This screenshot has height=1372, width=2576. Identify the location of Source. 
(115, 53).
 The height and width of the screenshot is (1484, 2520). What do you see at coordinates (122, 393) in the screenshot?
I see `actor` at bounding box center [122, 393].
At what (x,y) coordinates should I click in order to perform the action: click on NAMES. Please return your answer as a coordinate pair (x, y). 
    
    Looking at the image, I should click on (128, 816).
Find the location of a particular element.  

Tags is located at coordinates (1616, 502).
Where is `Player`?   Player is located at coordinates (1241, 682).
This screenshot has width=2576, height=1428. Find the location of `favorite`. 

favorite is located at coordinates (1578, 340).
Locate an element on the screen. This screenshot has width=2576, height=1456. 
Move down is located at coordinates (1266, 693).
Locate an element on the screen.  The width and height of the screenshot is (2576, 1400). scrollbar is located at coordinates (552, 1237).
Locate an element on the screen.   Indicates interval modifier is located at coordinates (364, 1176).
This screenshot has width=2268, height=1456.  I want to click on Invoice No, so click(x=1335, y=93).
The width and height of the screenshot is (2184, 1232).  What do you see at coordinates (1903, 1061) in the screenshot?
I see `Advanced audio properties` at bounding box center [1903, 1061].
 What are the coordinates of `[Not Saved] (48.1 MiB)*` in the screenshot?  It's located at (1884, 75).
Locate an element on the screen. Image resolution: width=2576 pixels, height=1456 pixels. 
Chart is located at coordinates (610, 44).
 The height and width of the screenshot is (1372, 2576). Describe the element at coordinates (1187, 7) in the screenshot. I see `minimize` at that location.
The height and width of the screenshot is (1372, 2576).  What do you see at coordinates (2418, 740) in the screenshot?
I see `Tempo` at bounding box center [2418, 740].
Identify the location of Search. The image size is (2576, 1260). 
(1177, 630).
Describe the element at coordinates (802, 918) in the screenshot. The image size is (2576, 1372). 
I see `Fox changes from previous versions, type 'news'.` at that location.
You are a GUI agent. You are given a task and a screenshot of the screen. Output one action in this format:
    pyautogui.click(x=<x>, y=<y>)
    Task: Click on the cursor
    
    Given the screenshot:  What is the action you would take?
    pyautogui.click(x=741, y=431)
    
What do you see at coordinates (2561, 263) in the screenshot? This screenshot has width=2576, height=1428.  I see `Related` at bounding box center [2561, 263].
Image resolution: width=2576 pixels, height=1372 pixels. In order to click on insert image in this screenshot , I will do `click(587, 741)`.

---

▸ **Exercise requirements**
Reproduce the records word for word, starting with their first line and going on through the line that contains "coordinates (1241, 682).", with both of those lines included.

▸ **Final result**
This screenshot has height=1372, width=2576. Identify the location of Source. 
(115, 53).
 The height and width of the screenshot is (1484, 2520). What do you see at coordinates (122, 393) in the screenshot?
I see `actor` at bounding box center [122, 393].
At what (x,y) coordinates should I click in order to perform the action: click on NAMES. Please return your answer as a coordinate pair (x, y). 
    
    Looking at the image, I should click on (128, 816).
Find the location of a particular element.  

Tags is located at coordinates (1616, 502).
Where is `Player`?   Player is located at coordinates (1241, 682).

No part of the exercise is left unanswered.